Maybe that’s because it has been very easy to be pessimistic about what direction human nature seems to be taking in recent years. I’ve been reading Douglas Adams’ satirical book, “The Ultimate Hitchhiker’s Guide to the Galaxy.” It contains several of his books which I think are really about human nature, and the setting is in a funny though often terrifying universe. I think there’s an ironic tone which softens the pessimism. The most pessimistic character is not a human but a robot, Marvin the paranoid android.

Unlike Marvin, I don’t have “a brain the size of a planet” (it’s more the size of a chickpea), but I am getting a bit cynical about the universe. I’m prone to regarding humans as evolving into a race of beings similar to those described in the book “Life, The Universe and Everything.” In Chapter 24, Adams describes the constantly warring Silastic Armorfiends of Striterax.

The Silastic Armorfiends are incredibly violent. Their planet is in ruins because they’re constantly fighting their enemies, and indeed, each other. In fact, the best way to deal with a Silastic Armorfiend is to lock him in a room by himself—because eventually he’ll just beat himself up.

In order to cope better, they tried punching sacks of potatoes to get rid of aggression. But then, they thought it would be more efficient to simply shoot the potatoes instead.

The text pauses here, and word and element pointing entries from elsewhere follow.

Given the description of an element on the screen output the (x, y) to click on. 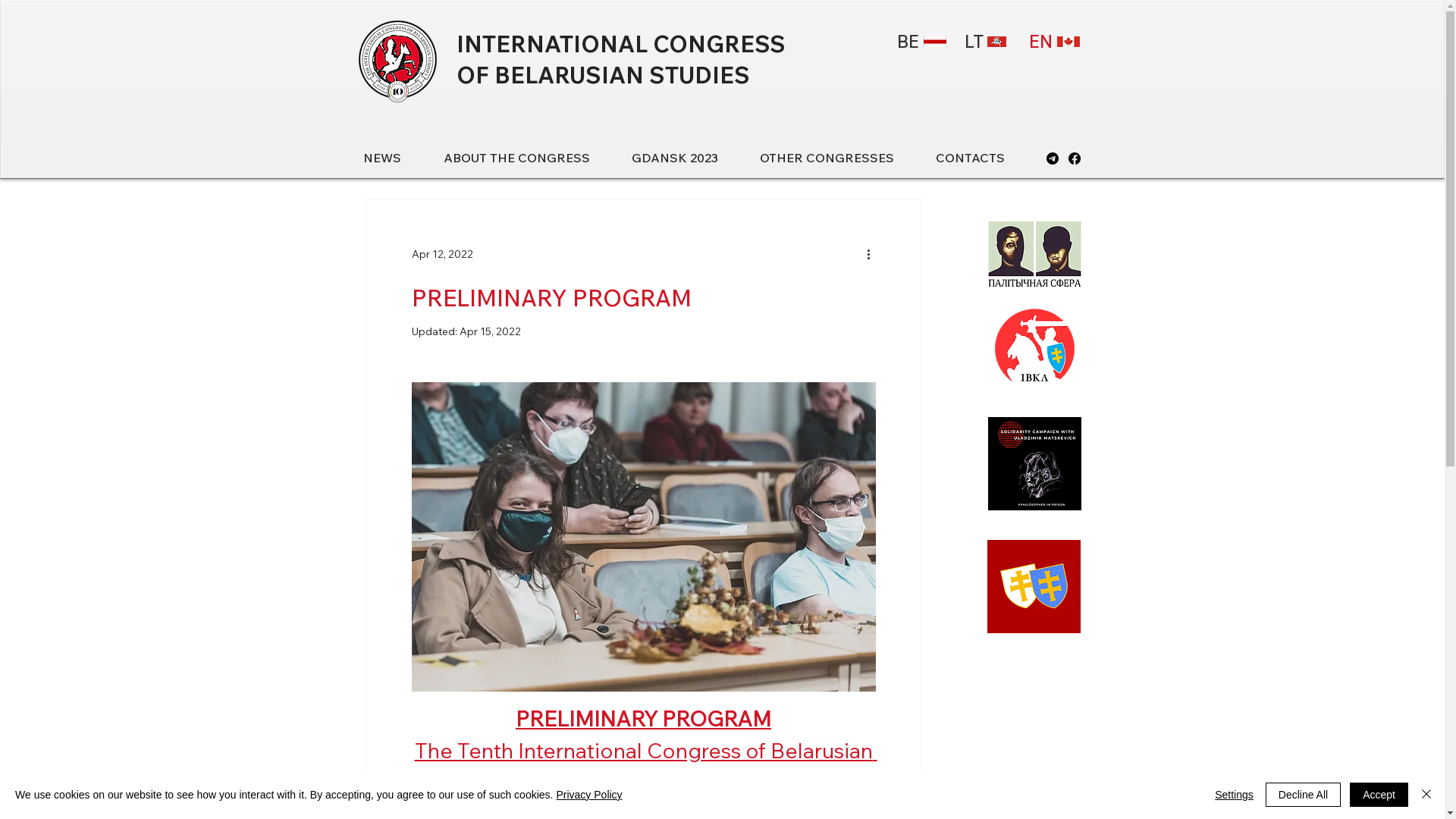
Privacy Policy Element type: text (588, 794)
ABOUT THE CONGRESS Element type: text (529, 157)
CONTACTS Element type: text (983, 157)
LT Element type: text (985, 41)
NEWS Element type: text (394, 157)
BE Element type: text (918, 41)
EN Element type: text (1051, 41)
lietuva.png Element type: hover (996, 41)
Accept Element type: text (1378, 794)
GDANSK 2023 Element type: text (687, 157)
Decline All Element type: text (1302, 794)
Given the description of an element on the screen output the (x, y) to click on. 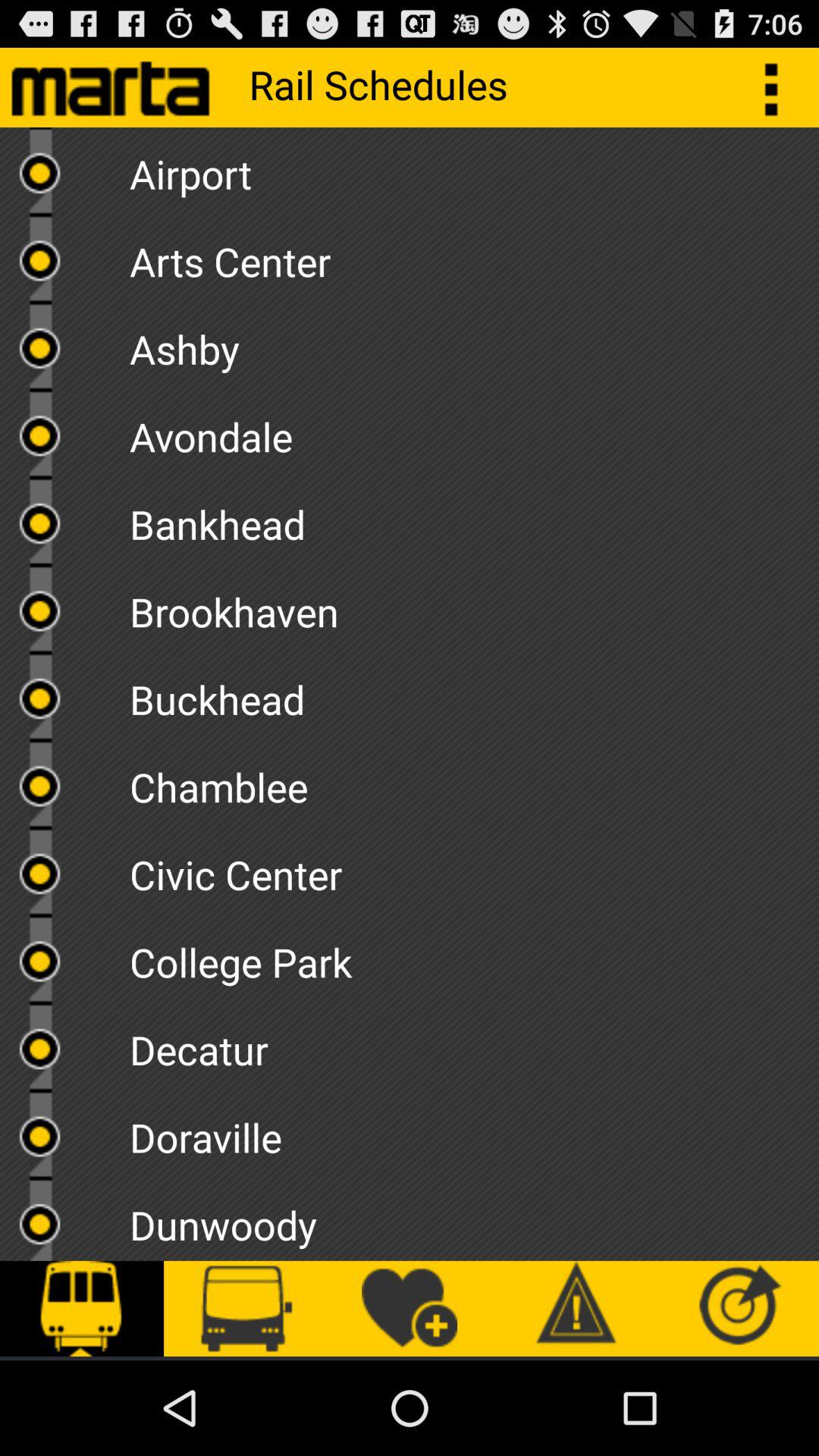
select item above the doraville item (474, 1044)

They were the first race to shock a computer, named Hactar. Possibly, Hactar was an AI because, when they told Hactar to make the Ultimate Weapon so they could vanquish all their enemies, Hactar was shocked. Hactar secretly made a tiny bomb with a flaw that made it harmless when the Silastic Armorfiends set it off. Hactar explained “…that there was no conceivable consequence of not setting the bomb off that was worse than setting it off…”, which was why it made the bomb a dud. While Hactar was explaining that it hoped the Silastic Armorfiends would see the logic of this course of action—they destroyed Hactar, or at least thought they had.

Eventually, they found a new way to blow themselves up, which was a relief to everyone in the galaxy.

There are similarities between Hactar and the AI called Virtual Interactive Kinetic Intelligence (V.I.K.I.) in the movie “I, Robot.” The idea was that robots must control humans because humans are so self-destructive. Only that meant robots had to hurt humans in order to protect humanity. The heroes who eventually destroy V.I.K.I. make up a team of misfits: a neurotic AI named Sonny, a paranoid cop who is himself a mixture of robot and human, and a psychiatrist. Together, the team finally discovers the flaw in the logic of V.I.K.I. Of course, this leads to the destruction of V.I.K.I.—but also to the evolution of Sonny who learns the power of the ironic wink.

Maybe kindness is the Ultimate Weapon.